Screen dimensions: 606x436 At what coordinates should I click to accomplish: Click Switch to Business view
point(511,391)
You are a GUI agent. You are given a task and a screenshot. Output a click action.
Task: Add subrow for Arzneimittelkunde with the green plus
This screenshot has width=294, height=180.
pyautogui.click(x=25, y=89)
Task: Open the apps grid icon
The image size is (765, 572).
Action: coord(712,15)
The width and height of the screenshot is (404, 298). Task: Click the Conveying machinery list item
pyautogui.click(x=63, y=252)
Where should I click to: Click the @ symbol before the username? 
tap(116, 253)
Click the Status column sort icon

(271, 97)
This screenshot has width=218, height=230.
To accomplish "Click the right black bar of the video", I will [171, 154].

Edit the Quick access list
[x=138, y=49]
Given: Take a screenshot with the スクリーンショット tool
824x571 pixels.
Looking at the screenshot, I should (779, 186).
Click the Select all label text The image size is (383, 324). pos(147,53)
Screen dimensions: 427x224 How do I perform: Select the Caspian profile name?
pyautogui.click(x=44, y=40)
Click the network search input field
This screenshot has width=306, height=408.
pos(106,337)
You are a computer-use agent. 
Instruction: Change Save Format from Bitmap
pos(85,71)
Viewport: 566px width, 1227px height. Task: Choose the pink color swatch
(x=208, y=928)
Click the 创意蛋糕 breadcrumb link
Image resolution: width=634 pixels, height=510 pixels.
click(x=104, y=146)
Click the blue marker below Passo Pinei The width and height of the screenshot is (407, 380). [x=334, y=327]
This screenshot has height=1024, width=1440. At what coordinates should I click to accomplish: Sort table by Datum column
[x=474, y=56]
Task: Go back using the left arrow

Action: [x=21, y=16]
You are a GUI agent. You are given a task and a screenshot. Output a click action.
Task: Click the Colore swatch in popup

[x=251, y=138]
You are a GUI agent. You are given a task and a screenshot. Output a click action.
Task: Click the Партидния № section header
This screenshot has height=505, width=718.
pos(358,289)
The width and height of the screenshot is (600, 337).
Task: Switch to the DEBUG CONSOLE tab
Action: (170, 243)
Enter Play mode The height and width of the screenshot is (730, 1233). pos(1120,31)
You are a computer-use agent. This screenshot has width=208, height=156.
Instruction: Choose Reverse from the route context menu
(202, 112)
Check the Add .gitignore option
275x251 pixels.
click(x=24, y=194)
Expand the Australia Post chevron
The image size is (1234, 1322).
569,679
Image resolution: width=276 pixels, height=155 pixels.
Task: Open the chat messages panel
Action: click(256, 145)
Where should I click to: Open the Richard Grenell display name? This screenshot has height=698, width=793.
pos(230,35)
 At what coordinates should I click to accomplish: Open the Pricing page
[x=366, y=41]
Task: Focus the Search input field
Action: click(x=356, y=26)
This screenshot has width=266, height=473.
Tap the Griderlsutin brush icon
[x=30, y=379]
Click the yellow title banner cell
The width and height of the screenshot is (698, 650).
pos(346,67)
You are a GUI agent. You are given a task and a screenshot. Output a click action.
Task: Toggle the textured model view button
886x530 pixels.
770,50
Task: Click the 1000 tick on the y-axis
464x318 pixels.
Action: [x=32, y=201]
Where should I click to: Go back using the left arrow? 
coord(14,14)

-------

**What you will do**. Report the lines above that contain "computer".

**Solution to this exercise**.
You are a computer-use agent. 
You are a computer-use agent. This screenshot has width=208, height=156.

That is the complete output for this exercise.